/NOT FOR DISTRIBUTION TO US WIRE SERVICES OR FOR DISSEMINATION IN THE UNITED STATES OF AMERICA/
TORONTO, May 27, 2022 /CNW/ - PopReach Corporation ("PopReach" or the "Company") (TSXV: POPR) (OTCQX: POPRF) today announced that it has granted an aggregate of 5,400,000 restricted share units ("RSUs"), and options to acquire an aggregate of 1,000,000 shares ("Options"), to independent directors and officers of the Company, pursuant to its Omnibus Equity Incentive Plan adopted on April 28, 2022. 400,000 RSUs were granted to independent directors, and 5,000,000 RSUs were granted to officers. RSUs granted to independent directors vest as to 100% on the one year anniversary of grant, and RSUs granted to officers vest as to 50% on the one year anniversary of grant, with 12.5% vesting quarterly thereafter. Additionally, 1,000,000 Options were granted to officers of the Company exercisable at $0.80 with a five-year term, vesting as to 12.5% on the one year anniversary of grant, with 6.25% vesting quarterly thereafter.

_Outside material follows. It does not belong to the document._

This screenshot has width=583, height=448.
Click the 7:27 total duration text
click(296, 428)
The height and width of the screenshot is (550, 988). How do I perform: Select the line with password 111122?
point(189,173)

PopReach, a Tier 1 Issuer on the TSX Venture Exchange, with shares also trading on OTCQX® Best Market, is a multi-platform technology company focused on acquiring, optimizing and growing companies and assets that provide services, technology or products within the digital media ecosystem. The Company's portfolio includes: PopReach Games, a free-to-play mobile game publisher with over 25 games enjoyed by millions of players; notifyAI, a push notification subscription and monetization platform; Q1Media, a digital media advertising services provider; and Contobox, an award-winning personalization, eCommerce and creative advertising technology platform.
Additional information about the Company is available at www.sedar.com.
Neither the TSX Venture Exchange nor its Regulation Services Provider (as that term is defined in the policies of the TSX Venture Exchange) accepts responsibility for the adequacy or accuracy of this release.